Statement on the 11th Anniversary of the Final Act of the Conference on Security and Cooperation in Europe

August 1, 1986

Eleven years ago today the United States, Canada, and 33 European countries signed in Helsinki the Final Act of the Conference on Security and Cooperation in Europe (CSCE). The signatories undertook to observe important standards of international conduct and to pursue practical steps to reduce the barriers dividing Europe between East and West. Of special importance to the West, the Final Act affirmed basic human rights and fundamental freedoms.

The Final Act is an eloquent statement of hopes and goals to which the United States fully subscribed, because its principles were rooted in our own philosophy and traditions. The United States remains firmly committed to the full implementation of the Final Act in all its provisions and to the indivisibility of its human, security, and economic dimensions. Unfortunately, the Soviet Union and its East European allies have repeatedly failed to carry out many of their Helsinki pledges. There has been limited progress since the signing of the Final Act. But the reality of Europe's division remains, and the most important promises of a decade ago have not been kept. That was our assessment on the 10th anniversary last year. It remains our assessment today. Eastern Governments continue to impede the free flow of people, information, and ideas. They continue to repress those who seek to exercise freedoms of religion, thought, conscience, and belief. They continue to disregard Final Act provisions as they choose.

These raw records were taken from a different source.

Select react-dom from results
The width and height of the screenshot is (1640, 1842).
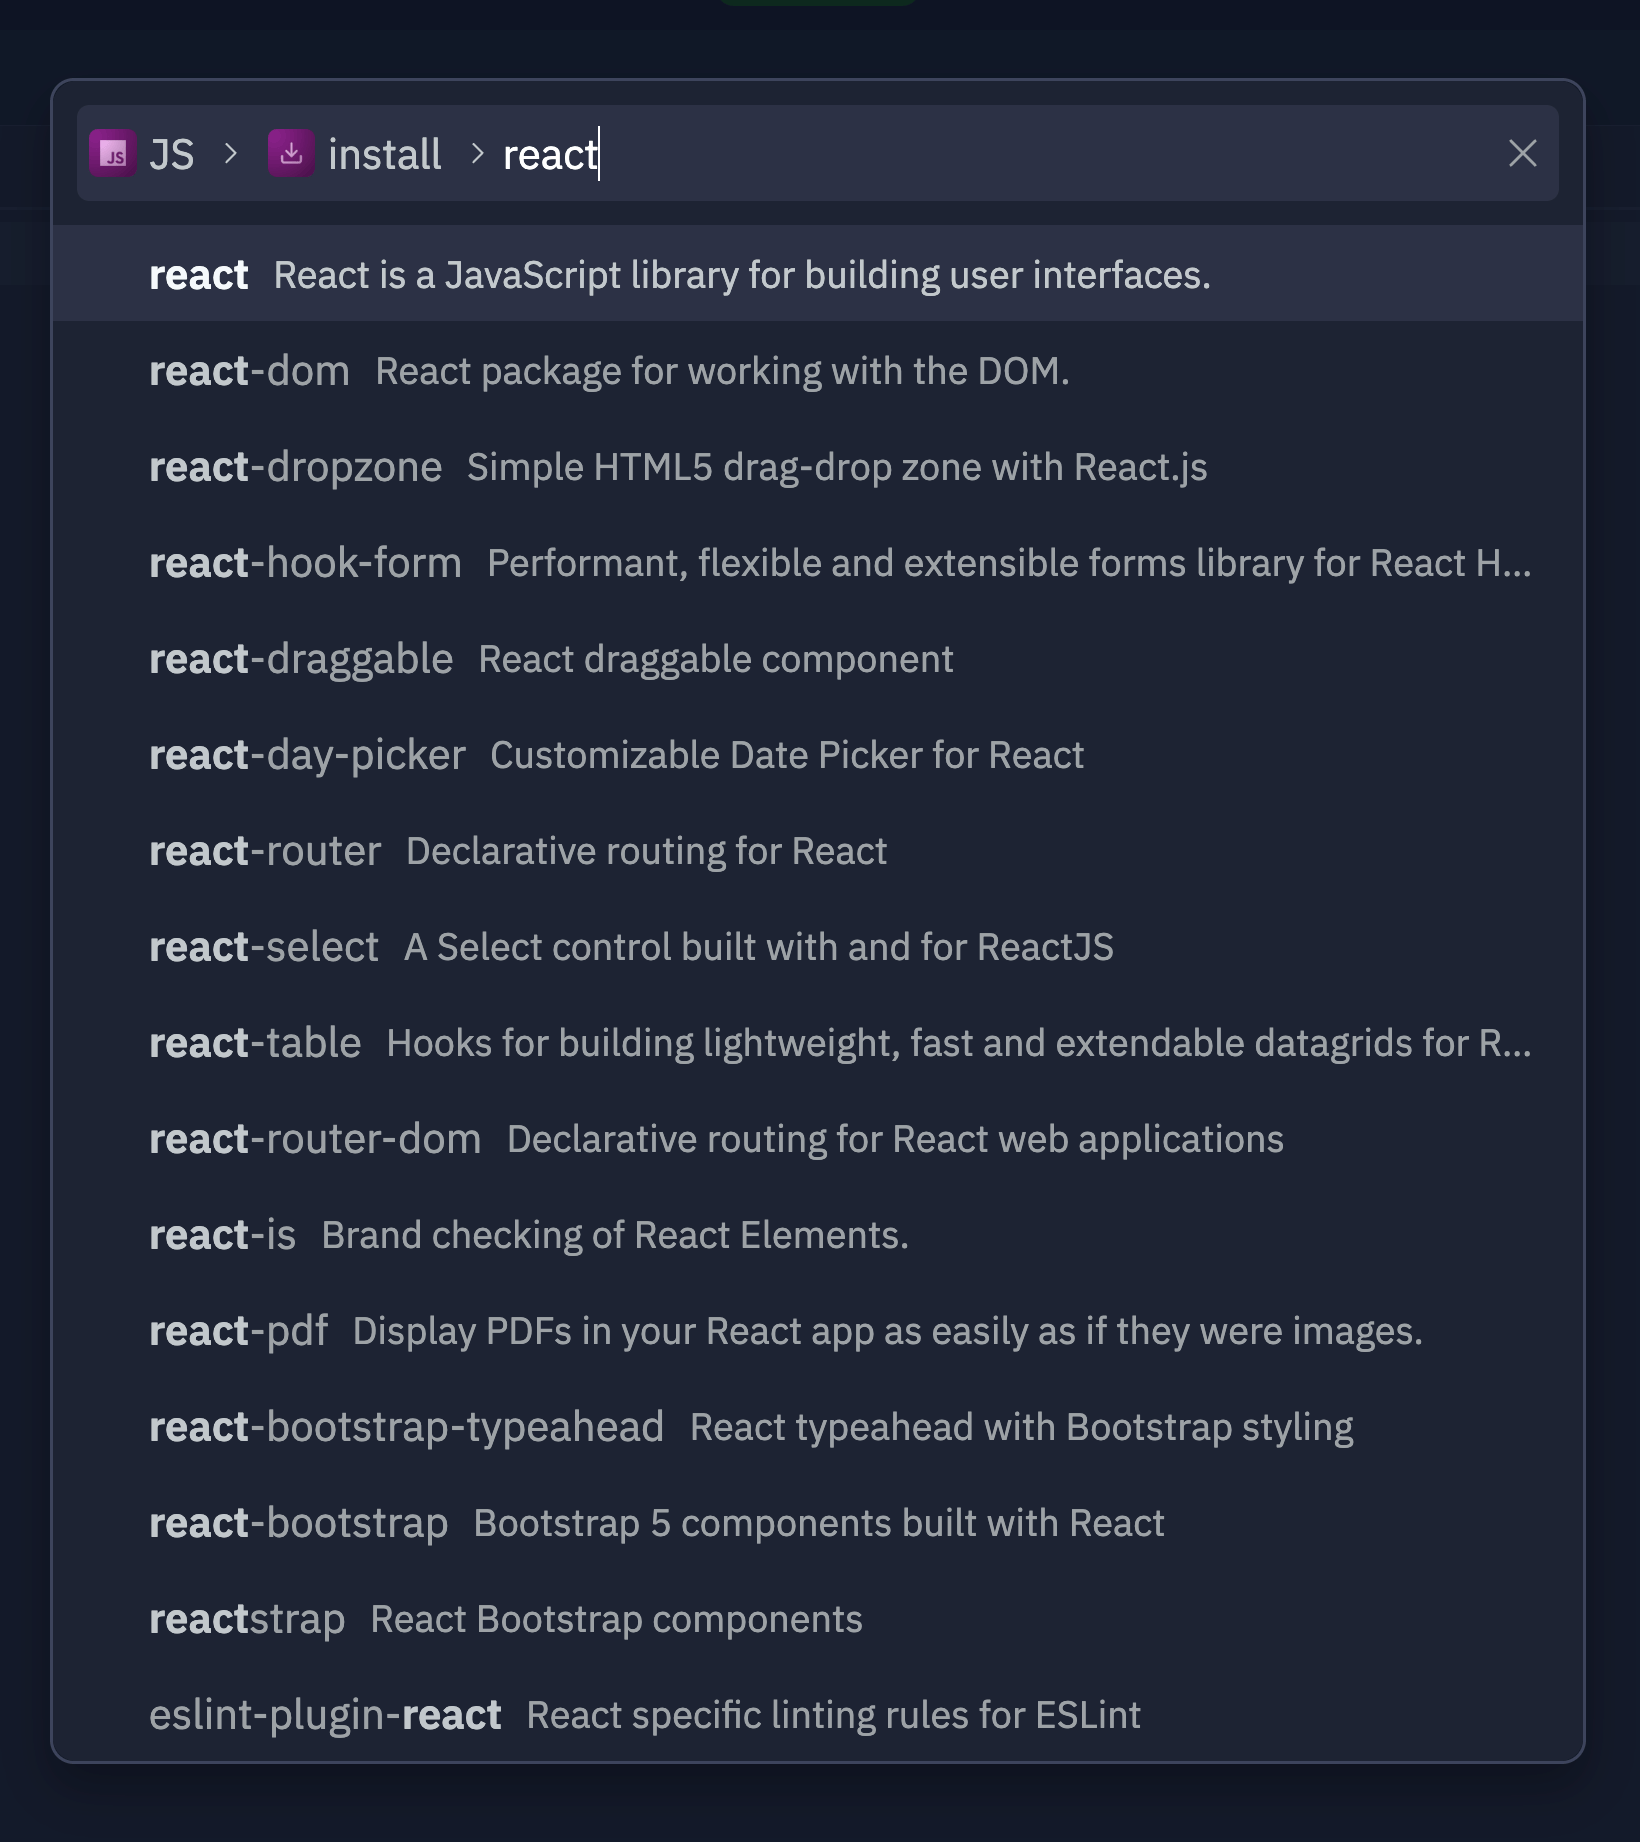tap(818, 370)
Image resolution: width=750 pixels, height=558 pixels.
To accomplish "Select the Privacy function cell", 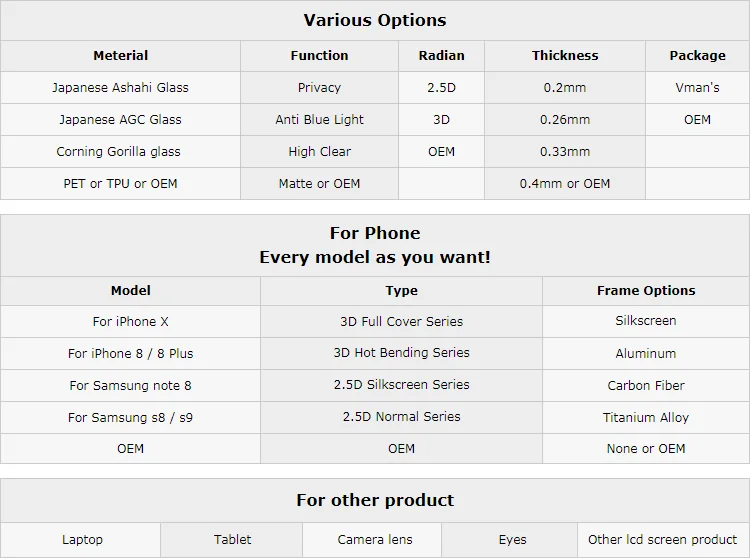I will [x=319, y=88].
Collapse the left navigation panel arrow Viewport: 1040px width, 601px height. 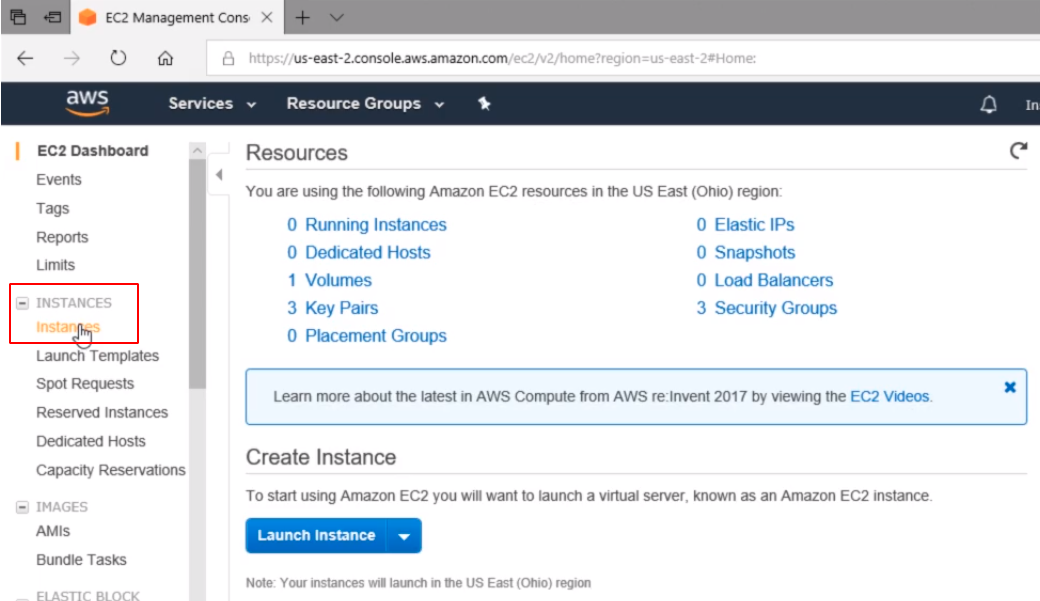[219, 176]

As we commemorate this 11th anniversary, we should recall the hopes for greater peace and freedom in Europe expressed a decade ago. The Final Act recognized the interrelationship between these goals, that the interests of individual human beings are a fundamental part of progress toward peace in Europe, that a more stable peace among nations depends on greater freedom for the people of Europe. The ambitious goals of the Helsinki process can be achieved only through balanced progress on all fronts. The next followup meeting of the Conference on Security and Cooperation in Europe will open in Vienna this November. An important task of that meeting will be to take stock of the promises made and the promises kept, and to weigh the balance among the various dimensions of the Helsinki process. Governments must be made to account at Vienna for their commitments. The meeting must also address the challenge of achieving balanced progress if the Final Act is to have meaning in the daily lives of all citizens whose governments have undertaken its obligations.

The United States takes its commitments under the Final Act seriously and will continue to strive for the full realization of its goals for all the peoples of Europe. We call upon others to do likewise. We will work to ensure that the upcoming meeting in Vienna will mark a step toward making the promises of Helsinki's first decade a reality in its second.